The task: Collect every line in the records below that contains the word "checkbox".

·····

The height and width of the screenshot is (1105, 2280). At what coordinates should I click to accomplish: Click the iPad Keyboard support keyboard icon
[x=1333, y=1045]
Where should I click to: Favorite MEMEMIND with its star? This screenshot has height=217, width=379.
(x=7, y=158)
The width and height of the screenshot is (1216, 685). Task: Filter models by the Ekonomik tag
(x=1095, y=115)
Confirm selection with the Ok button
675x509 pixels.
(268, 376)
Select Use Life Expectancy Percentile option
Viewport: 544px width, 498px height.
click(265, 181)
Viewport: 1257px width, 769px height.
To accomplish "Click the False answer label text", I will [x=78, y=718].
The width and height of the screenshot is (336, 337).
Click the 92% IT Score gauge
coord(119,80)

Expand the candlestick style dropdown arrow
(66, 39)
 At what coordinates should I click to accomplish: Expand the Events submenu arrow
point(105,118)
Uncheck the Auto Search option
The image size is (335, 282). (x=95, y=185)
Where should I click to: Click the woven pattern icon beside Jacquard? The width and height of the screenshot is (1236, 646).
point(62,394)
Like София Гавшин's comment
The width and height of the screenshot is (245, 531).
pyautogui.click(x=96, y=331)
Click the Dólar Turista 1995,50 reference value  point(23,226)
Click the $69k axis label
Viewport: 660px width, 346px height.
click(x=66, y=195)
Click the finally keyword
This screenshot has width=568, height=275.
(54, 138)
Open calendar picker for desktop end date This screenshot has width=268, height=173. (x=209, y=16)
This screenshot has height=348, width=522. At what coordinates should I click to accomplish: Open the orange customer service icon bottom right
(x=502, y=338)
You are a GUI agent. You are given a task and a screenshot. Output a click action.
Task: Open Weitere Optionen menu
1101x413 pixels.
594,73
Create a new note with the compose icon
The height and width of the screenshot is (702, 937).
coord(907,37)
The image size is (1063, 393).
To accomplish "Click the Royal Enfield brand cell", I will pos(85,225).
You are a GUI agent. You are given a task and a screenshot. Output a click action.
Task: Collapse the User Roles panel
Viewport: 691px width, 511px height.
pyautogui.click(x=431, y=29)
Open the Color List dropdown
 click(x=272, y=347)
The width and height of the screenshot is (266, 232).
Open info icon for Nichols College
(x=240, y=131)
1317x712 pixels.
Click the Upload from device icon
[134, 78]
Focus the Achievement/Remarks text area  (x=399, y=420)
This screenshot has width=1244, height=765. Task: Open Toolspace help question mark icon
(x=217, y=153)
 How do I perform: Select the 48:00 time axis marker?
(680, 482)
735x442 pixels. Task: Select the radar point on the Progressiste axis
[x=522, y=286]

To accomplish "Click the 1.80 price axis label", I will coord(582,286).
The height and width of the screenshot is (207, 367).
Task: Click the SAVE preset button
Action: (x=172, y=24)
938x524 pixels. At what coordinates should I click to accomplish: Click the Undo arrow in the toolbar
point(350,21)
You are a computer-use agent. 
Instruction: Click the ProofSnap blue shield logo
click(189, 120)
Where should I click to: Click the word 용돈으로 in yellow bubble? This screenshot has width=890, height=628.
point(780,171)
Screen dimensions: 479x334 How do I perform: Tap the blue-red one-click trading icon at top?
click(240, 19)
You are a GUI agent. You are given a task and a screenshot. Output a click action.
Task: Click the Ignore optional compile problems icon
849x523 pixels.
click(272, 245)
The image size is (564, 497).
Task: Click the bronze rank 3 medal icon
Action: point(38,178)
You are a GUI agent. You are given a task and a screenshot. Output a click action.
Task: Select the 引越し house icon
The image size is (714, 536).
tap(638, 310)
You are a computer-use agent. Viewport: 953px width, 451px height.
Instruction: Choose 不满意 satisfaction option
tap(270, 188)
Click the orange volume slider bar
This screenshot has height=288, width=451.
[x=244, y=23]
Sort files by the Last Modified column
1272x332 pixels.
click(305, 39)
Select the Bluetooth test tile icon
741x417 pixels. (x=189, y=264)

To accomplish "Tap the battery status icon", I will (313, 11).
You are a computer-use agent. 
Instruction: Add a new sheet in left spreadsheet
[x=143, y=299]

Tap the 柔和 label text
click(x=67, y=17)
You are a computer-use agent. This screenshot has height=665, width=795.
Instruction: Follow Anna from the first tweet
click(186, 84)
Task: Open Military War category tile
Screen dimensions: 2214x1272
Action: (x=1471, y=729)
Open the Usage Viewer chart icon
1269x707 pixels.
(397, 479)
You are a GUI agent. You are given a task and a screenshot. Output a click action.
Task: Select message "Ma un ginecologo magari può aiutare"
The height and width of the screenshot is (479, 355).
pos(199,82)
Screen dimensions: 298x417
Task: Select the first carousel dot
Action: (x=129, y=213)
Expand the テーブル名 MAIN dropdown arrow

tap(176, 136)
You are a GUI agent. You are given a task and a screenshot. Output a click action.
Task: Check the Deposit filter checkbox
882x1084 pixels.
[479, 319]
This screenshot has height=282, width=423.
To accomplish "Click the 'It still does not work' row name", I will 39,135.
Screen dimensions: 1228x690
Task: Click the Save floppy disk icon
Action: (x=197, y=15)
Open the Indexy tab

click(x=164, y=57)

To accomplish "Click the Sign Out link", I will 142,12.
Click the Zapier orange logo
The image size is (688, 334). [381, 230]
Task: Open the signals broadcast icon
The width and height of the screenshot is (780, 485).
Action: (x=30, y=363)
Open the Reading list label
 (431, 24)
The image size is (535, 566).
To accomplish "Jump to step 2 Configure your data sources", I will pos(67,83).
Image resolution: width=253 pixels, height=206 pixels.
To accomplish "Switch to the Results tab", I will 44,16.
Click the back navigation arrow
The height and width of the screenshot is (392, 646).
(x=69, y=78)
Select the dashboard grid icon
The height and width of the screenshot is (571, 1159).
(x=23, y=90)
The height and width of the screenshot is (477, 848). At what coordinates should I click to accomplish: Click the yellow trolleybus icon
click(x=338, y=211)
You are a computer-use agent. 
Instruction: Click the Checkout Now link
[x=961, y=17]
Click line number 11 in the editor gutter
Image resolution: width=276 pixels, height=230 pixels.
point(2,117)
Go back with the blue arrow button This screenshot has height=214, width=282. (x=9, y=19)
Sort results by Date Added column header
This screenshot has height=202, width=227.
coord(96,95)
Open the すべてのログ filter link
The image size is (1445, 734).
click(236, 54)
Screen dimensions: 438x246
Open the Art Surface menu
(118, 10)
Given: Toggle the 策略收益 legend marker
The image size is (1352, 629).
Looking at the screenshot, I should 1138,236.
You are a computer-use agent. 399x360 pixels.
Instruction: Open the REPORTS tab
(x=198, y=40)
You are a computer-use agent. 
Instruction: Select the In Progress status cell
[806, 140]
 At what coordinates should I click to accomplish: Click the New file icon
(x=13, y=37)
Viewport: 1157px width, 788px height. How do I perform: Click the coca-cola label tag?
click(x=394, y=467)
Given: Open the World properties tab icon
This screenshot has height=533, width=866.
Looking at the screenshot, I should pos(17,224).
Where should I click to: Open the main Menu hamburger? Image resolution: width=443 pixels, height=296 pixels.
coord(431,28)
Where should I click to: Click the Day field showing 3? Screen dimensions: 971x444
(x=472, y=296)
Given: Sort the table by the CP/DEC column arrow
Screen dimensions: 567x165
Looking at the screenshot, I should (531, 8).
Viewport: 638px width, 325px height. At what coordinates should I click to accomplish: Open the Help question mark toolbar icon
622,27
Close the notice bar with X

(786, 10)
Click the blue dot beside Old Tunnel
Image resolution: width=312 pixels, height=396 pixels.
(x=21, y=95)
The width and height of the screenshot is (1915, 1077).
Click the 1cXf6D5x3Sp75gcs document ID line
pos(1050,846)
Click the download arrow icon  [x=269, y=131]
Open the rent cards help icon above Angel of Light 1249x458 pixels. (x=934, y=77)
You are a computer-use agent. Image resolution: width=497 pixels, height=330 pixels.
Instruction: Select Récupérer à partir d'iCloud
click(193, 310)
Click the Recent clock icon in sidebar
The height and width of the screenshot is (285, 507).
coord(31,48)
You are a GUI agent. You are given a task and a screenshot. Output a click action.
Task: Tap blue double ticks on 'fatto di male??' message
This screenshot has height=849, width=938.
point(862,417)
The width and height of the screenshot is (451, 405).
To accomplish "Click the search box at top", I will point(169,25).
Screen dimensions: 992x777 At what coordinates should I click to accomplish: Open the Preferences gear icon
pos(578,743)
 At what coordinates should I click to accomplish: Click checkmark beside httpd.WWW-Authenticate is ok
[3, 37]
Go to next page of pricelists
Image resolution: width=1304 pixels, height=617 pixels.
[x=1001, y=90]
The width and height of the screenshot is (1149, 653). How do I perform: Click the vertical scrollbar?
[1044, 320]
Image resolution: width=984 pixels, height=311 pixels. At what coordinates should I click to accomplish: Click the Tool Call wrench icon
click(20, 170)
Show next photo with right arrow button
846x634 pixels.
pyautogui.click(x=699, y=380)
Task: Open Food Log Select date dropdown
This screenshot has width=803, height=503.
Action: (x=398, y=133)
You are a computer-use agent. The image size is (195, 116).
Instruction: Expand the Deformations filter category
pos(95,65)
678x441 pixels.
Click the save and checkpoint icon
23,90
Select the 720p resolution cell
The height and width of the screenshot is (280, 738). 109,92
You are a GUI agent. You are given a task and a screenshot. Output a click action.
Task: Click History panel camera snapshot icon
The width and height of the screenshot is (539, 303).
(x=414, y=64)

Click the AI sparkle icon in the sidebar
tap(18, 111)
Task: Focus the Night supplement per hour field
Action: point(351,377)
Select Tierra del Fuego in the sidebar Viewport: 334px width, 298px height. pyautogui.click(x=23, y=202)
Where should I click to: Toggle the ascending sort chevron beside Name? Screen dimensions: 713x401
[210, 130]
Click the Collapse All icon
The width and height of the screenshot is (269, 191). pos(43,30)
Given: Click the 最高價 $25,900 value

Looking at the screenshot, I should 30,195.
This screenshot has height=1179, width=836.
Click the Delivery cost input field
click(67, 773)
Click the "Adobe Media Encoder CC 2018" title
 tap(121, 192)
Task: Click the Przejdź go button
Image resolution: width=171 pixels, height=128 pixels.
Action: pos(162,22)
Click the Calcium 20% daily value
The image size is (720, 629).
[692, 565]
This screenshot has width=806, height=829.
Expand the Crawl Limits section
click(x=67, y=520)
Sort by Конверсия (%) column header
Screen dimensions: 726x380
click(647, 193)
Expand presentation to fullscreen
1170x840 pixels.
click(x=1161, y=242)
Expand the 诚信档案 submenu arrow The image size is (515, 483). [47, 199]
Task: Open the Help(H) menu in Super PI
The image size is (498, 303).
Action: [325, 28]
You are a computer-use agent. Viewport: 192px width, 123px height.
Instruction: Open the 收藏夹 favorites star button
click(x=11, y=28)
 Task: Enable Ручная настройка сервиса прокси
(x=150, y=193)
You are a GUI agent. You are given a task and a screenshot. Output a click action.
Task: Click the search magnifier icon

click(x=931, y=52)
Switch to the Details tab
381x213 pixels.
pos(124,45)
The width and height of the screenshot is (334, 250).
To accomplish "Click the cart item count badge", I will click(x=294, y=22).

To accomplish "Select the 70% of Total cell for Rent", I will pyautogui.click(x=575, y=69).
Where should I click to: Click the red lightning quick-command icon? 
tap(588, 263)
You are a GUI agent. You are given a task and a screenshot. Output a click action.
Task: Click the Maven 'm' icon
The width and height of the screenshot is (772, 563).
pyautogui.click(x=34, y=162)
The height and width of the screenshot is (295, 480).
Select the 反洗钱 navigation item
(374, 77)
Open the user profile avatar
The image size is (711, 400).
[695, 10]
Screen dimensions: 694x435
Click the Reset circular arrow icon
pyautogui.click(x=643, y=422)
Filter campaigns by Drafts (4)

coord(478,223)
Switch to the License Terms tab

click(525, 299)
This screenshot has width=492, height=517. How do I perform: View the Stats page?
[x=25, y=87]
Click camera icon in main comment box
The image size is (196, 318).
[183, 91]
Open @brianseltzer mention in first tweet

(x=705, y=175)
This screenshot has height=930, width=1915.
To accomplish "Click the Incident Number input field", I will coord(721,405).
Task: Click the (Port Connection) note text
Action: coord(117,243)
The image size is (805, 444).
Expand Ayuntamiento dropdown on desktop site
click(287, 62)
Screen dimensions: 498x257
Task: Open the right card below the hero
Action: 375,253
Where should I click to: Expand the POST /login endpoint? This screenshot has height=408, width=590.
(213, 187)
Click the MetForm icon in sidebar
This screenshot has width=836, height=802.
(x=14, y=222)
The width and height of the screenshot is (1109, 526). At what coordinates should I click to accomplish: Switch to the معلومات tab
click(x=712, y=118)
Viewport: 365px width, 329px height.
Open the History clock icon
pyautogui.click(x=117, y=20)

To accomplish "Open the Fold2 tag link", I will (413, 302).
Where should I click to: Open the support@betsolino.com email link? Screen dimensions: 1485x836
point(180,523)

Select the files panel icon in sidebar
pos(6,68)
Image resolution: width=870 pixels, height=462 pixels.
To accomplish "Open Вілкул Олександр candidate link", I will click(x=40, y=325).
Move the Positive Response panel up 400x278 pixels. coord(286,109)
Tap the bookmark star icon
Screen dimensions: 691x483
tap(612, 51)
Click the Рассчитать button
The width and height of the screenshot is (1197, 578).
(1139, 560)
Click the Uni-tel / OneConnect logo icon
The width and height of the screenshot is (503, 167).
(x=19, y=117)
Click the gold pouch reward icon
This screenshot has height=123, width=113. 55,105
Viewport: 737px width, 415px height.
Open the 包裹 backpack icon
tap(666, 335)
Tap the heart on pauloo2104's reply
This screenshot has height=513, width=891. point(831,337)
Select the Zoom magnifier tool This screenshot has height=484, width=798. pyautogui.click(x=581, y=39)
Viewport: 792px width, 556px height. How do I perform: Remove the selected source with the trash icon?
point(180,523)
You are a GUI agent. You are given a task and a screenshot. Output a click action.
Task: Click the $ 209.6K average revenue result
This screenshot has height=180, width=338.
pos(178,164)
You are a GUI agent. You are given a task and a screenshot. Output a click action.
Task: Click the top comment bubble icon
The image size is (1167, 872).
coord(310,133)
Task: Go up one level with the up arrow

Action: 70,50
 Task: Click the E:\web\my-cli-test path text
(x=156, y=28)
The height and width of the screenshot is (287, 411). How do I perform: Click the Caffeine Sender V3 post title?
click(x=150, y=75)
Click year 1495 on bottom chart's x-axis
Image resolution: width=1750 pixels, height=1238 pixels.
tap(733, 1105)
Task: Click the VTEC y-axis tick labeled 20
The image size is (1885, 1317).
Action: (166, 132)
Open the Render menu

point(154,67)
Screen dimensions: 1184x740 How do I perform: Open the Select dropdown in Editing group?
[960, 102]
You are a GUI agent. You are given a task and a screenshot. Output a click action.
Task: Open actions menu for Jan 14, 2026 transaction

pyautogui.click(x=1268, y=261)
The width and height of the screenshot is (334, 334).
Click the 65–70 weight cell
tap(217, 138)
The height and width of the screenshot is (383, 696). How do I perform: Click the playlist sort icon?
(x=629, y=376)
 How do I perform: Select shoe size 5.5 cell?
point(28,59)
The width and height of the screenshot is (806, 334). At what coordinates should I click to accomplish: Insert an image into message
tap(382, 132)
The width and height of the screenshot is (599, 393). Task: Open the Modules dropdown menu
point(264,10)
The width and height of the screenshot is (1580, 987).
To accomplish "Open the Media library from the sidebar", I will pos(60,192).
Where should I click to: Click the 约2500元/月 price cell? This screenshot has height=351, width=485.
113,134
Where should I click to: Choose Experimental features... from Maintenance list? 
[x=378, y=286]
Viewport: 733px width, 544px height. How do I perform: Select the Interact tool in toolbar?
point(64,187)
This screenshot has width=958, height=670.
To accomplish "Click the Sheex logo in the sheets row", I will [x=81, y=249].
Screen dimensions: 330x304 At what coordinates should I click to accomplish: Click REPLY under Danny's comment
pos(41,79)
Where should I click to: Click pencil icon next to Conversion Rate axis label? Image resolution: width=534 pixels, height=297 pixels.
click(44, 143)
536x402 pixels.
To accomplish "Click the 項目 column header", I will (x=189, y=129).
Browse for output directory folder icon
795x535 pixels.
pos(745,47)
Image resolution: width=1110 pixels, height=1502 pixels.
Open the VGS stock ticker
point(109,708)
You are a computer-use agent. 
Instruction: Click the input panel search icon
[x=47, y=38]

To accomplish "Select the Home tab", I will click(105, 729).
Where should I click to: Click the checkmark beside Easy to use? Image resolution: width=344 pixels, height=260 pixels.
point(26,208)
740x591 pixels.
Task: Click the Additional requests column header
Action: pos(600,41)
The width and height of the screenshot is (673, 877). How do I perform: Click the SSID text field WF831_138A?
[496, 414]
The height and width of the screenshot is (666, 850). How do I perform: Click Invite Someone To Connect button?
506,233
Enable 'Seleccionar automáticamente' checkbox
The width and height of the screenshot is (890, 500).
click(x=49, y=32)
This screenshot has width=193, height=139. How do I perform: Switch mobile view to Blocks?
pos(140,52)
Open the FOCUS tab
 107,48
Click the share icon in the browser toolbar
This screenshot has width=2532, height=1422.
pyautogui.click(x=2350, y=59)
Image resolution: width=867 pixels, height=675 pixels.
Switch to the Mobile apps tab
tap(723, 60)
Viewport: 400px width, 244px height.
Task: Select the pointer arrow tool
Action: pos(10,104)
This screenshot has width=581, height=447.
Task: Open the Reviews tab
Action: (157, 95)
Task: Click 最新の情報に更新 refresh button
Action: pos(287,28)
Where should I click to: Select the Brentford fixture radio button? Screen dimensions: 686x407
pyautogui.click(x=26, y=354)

·····

Your solution:
Task: Check the Deposit filter checkbox
Enable 'Seleccionar automáticamente' checkbox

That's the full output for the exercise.